I have to admit that I sought out this album (the CD reissue version) after watching the movie The Blues Brothers, in which the characters “Joliet” Jake and Elwood Blues listen to “Hold On, I’m Comin'” and “Soothe Me” from it on 8-Track while riding in the “Bluesmobile”. Originally released in 1969 with fourteen tracks, reissues expanded the track list by a full 50% (with twenty-one tracks). While the original version had the advantage of being one of the best track-for-track southern soul albums ever, the reissues add some more great tracks — even if some classics like “I Can’t Stand Up (For Falling Down)” are still absent.
Nicknamed “The Dynamic Duo,” “Double Dynamite,” and “The Sultans of Sweat,” Sam & Dave were the most commercially popular soul act of their era. They were a crossover success, achieving mainstream popularity rather than just ghettoized niche genre success. Decades later, with the vacuity of most pop, it is almost hard to believe that music this genuinely good could achieve such commercial success!
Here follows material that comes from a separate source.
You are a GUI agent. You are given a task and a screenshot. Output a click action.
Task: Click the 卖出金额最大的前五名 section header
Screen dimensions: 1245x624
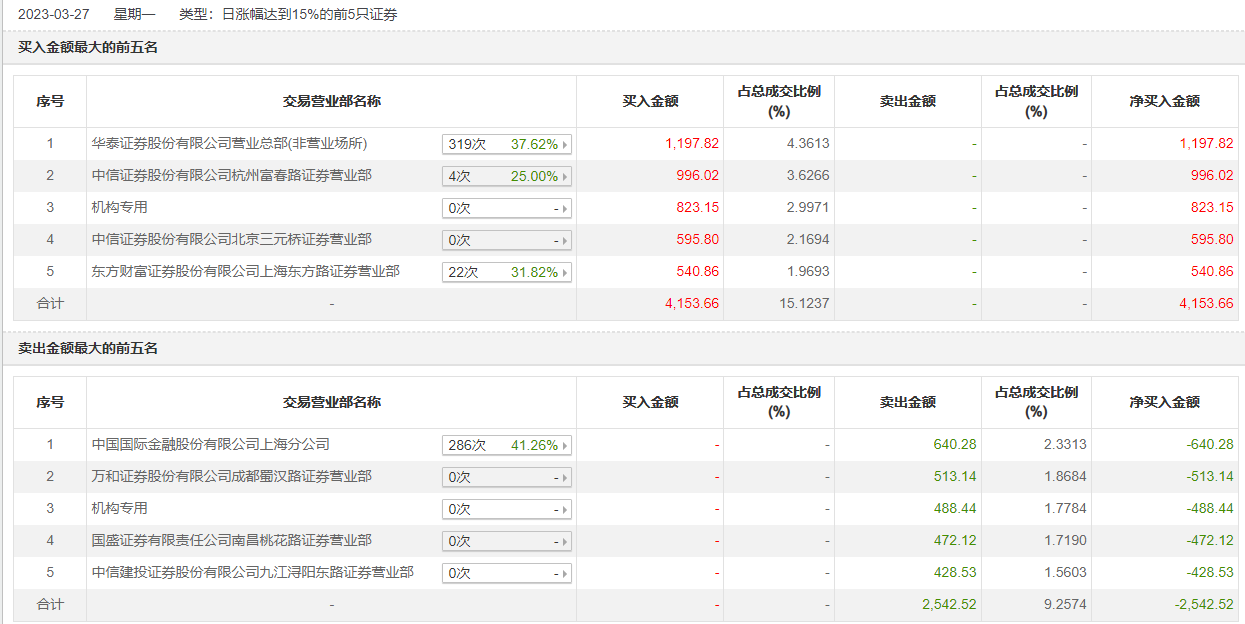(88, 349)
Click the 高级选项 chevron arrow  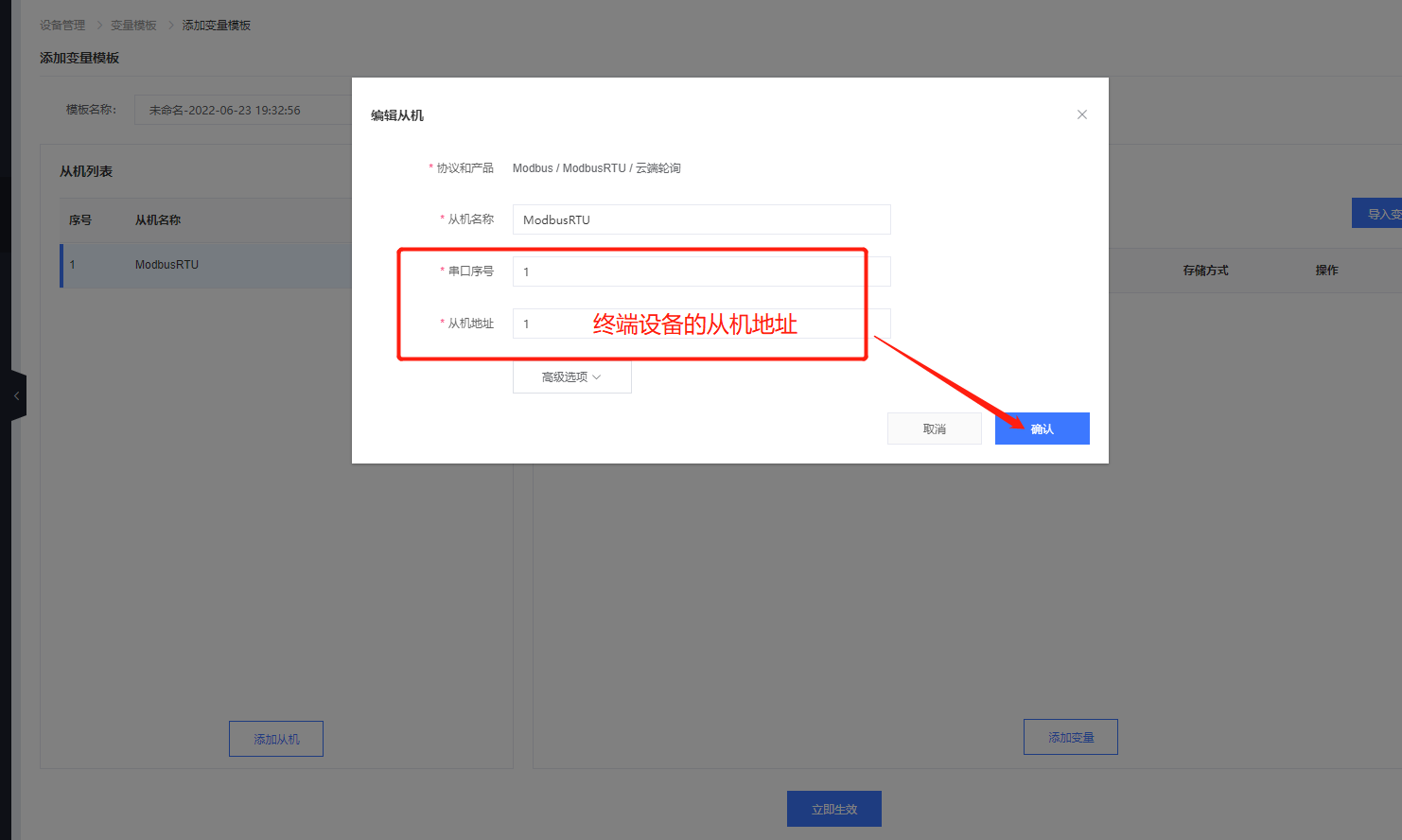point(597,377)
Sam Moore had a higher (tenor) vocal range, while Dave Prater had a lower baritone/tenor range. It was the contrast between their different voices that really set their music apart. But many of their best songs took those contrasts even further. “Hold on, I’m Coming” featured deep, low saxophones plus a contrasting bright, high trumpet, which mirrors the contrast between Moore and Prater’s vocals. The ending of “May I Baby” uses a similar device. “Soul Man” places the entire horn section in contrast with the sweet guitar of Steve Cropper. All that made for a useful metaphor for the late period of the freedom (civil rights) movement. The chord progressions and other aspects of the music drew heavily from gospel. The recordings benefit from being part of the classic Stax era, drawing on the talents of the house musicians and the songwriting team of Issac Hayes and David Porter. Sam & Dave’s working relationship deteriorated in the 1970s, and the two would barely speak to each other. That is perhaps an irrelevancy, as their brand of soul music fell out of favor as the world changed around them in that decade.
The Best of Sam & Dave is a great set of music, and it remains one of the essentials of southern soul.